Nel cassetto conserva ancora una scatola con decine di santini piegati e annotati. Una sorta di prima nota mistica, che mescola devozione e controllo. A modo suo, è stata un’antesignana dell’educazione finanziaria domestica.
La distanza tra il Pil e il vissuto
Queste due figure sembrano folcloristiche, quasi caricaturali. Eppure, rappresentano una frattura vera tra l’economia che si studia e quella che si vive.
Nel linguaggio dei consulenti si parla di diversificazione, orizzonte temporale, rischio. Nella pratica di milioni di italiani si parla di paura, sacrificio, rispetto, silenzio. Chi custodisce senza toccare.

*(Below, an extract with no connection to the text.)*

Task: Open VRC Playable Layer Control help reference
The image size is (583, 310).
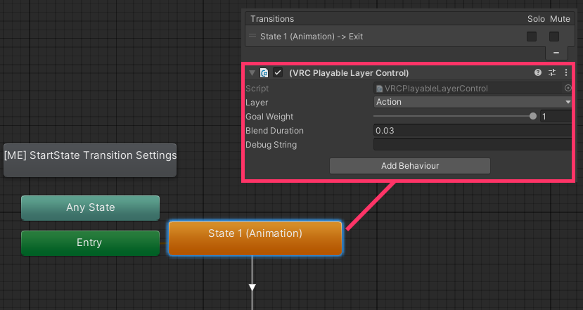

Chi controlla ogni spesa come fosse una preghiera.
Non sono ingenui, sono figli di un’etica del risparmio che il marketing moderno ha dimenticato.
La saggezza che non si compra
C’è una forma di intelligenza economica che non nasce dalla competenza tecnica, ma da una relazione antica con il denaro. Una relazione che non cerca rendimenti a doppia cifra, ma resilienza. Che non confonde consumo e investimento. Che non scambia il presente col futuro.
Il risparmiatore che scrive dietro ai santini non ha bisogno di un corso sulla pianificazione finanziaria. Sa che il denaro è energia compressa, da liberare solo quando serve davvero. L’imprenditore che non tocca il conto titoli non è paralizzato. È concentrato sul lavoro, non sul capitale.
Questi personaggi non vanno idealizzati. Ma neppure derisi. Perché, nel loro silenzio, custodiscono una lezione: non tutto ciò che è investito deve essere mosso. E non tutto ciò che è contato è controllato.
Il capitale invisibile
In un’epoca in cui le app ci mostrano i rendimenti in tempo reale e gli algoritmi suggeriscono quando comprare o vendere, tornare a raccontare queste figure non è nostalgia. È resistenza narrativa. È riconoscere che esiste un’economia invisibile, fatta di scelte non appariscenti ma robuste.
L’Atlante Economico nasce proprio per questo: mappare ciò che non compare nei grafici, ma sostiene il Paese ogni giorno. Chi guarda il conto e non lo tocca. Chi scrive tutto dietro a un santino. Chi crede che la finanza sia anche, e forse soprattutto, disciplina morale.